Y para terminar con el circo, tenemos a los gays, mejor dicho, a las mariquitas locas, amenazando con juntarse para besarse delante del Papa. Antes de que se me acuse de homófobo, algo que pasa muy frecuentemente en este país cada vez que uno da su opinión sobre algunos temas (es el recurso que le queda a los ineptos mentales cuando no tienen argumentos para discutir, como cuando te acusan de machista), he de decir que los homosexuales me merecen un gran respeto, pero es que los homosexuales son personas normales, que tienen su trabajo y su posición en la sociedad, que viven con total normalidad y que no buscan realzarse como diferentes a nadie y menos por razón de sus gustos sexuales. Nada que se parezca a las mariquitas locas, éstas que están todo el día con el plumaje en la mano y enseñándonos el culo a los demás, éstas que montan un día para hacer el ridiculo de una forma más espantosa aún de lo que lo hacen el resto del año, éstas que se tienen que montar en una carroza para demostrar al mundo que ellas son diferentes y aprovechan para insultar a quien a ellos les viene en gana, sin que nadie pueda defenderse puesto que automáticamente serían marcados: homófobos. Éstas que, bajo el amparo de los roji-progres de los que hablábamos antes, no hacen sino humillar a los homosexuales. Pues bien, las mariquitas locas, hablando según ellos mismos creen por boca de todos los homosexuales de este país, han convocado un acto para besarse delante del Papa. Independientemente de la ridiculez del acto en sí, tendrían que tener en cuenta dos cosas: una, que al acto solo acudirán ellas, y dos que para llegar a algún sitio donde el Papa las pueda ver, se tienen que ir poniendo ya para coger sitio, puesto que serán tantos los fieles y, por que no decirlo, los curiosos que acudan a ver al Santo Padre que será dificil que ellos se puedan colocar ante sus ojos. Eso sí, no les faltará una cámara amiga que retrate su estupidez para que, al día siguiente, no se hable nada de la visita del Papa y sí de la reivindicación de éstas, a pesar de que haya fracasado.

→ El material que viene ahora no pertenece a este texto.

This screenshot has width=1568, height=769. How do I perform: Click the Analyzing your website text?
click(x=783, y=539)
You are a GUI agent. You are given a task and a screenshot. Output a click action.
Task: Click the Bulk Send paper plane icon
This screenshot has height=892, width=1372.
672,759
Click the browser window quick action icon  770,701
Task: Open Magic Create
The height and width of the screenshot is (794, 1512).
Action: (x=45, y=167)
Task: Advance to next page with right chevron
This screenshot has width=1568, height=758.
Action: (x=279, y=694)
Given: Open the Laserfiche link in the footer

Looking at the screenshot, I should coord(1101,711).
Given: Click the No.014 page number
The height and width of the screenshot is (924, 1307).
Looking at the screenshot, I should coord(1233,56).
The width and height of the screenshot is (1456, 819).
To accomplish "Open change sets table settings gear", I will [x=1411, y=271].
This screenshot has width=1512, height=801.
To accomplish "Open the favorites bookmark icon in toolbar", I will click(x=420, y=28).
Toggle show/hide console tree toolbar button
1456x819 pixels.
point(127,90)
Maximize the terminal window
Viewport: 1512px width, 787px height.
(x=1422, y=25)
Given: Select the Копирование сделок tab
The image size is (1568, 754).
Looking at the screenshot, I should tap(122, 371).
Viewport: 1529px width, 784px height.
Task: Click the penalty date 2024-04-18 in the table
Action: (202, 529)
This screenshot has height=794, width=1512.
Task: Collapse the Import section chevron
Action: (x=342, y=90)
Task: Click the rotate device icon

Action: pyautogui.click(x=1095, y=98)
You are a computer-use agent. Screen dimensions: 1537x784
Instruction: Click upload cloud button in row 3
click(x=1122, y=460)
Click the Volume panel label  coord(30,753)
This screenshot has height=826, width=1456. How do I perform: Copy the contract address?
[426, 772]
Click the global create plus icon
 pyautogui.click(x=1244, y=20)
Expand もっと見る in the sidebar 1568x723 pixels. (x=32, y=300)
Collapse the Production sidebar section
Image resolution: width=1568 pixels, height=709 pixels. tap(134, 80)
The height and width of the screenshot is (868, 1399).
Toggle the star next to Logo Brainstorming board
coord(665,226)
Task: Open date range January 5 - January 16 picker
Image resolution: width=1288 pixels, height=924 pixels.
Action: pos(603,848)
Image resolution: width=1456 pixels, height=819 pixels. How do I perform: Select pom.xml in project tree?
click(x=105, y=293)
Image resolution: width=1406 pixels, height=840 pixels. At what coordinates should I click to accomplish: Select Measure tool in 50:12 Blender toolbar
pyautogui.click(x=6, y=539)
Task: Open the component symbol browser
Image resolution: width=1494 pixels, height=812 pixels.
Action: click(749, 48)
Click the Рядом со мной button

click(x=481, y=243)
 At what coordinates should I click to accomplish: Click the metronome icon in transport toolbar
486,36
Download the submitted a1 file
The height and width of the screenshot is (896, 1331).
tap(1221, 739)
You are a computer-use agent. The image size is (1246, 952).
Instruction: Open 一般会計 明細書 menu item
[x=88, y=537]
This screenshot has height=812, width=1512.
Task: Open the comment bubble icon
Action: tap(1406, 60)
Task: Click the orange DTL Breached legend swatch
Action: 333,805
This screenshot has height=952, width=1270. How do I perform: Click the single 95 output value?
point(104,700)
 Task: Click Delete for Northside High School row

No es nada nuevo. Lo hemos visto recientemente en la visita del Papa al Reino Unido, donde en los días previos hubo mucho ruido de sables de que no era bien recibido, de las mariquitas locas ,que también las hay allí, etc. Y al final resultó que el viaje fue un rotundo éxito.
Santidad: sea usted bienvenido en su nueva visita a nuestro país y ojalá que su mensaje traiga a este país la cordura necesaria para seguir mirando al futuro con optimismo y con esperanza para nosotros y para nuestros hijos, porque como puede ver, en España, optimismo no queda y cordura, tampoco. Y no se preocupe por estos mensajes que le puedan estar llegando, no tienen ninguna importancia. Al fin y al cabo son como todos los que los españoles tenemos que escuchar un día sí y otro también, pero nosotros ya estamos acostumbrados.